● Objective: From the data below, give the lines between the one holding "Task: Click the Digital India logo" and the one holding "Action: tap(78, 138)", inclusive, swapping "Click" for "Tap" and keeping everything else the same.

● Record extracts:
-- begin --

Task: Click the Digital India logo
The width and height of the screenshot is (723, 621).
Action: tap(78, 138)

-- end --
-- begin --

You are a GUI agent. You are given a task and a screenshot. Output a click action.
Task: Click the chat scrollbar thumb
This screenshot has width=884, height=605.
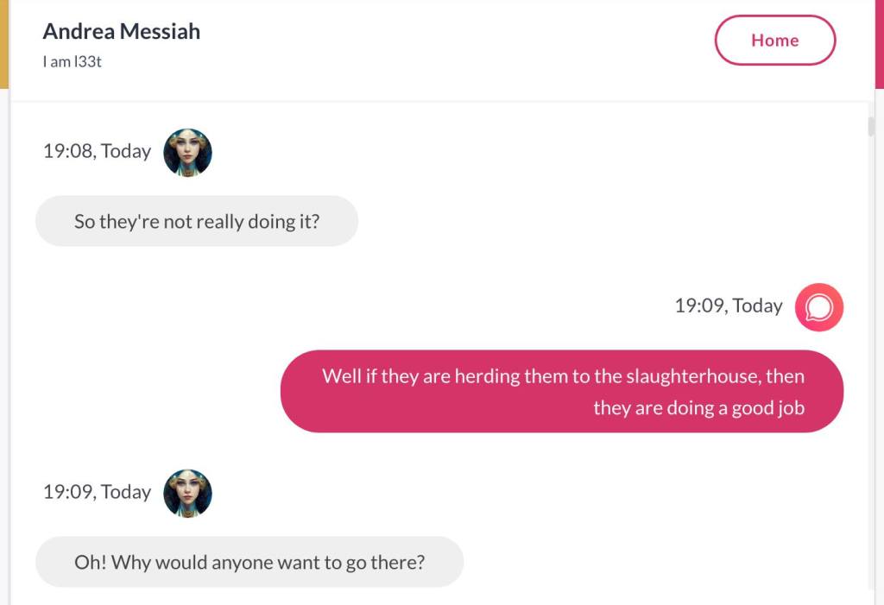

-- end --
-- begin --

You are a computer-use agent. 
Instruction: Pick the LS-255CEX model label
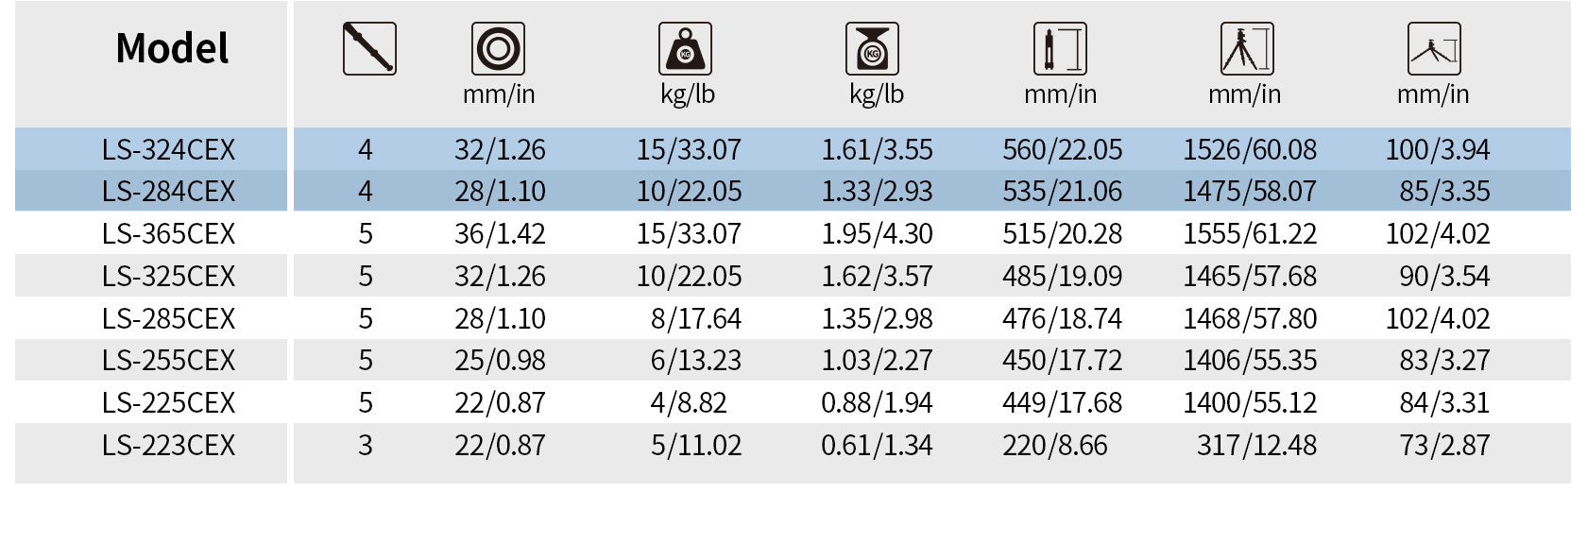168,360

-- end --

● Solution to this problem:
Task: Tap the Digital India logo
The width and height of the screenshot is (723, 621).
Action: tap(78, 138)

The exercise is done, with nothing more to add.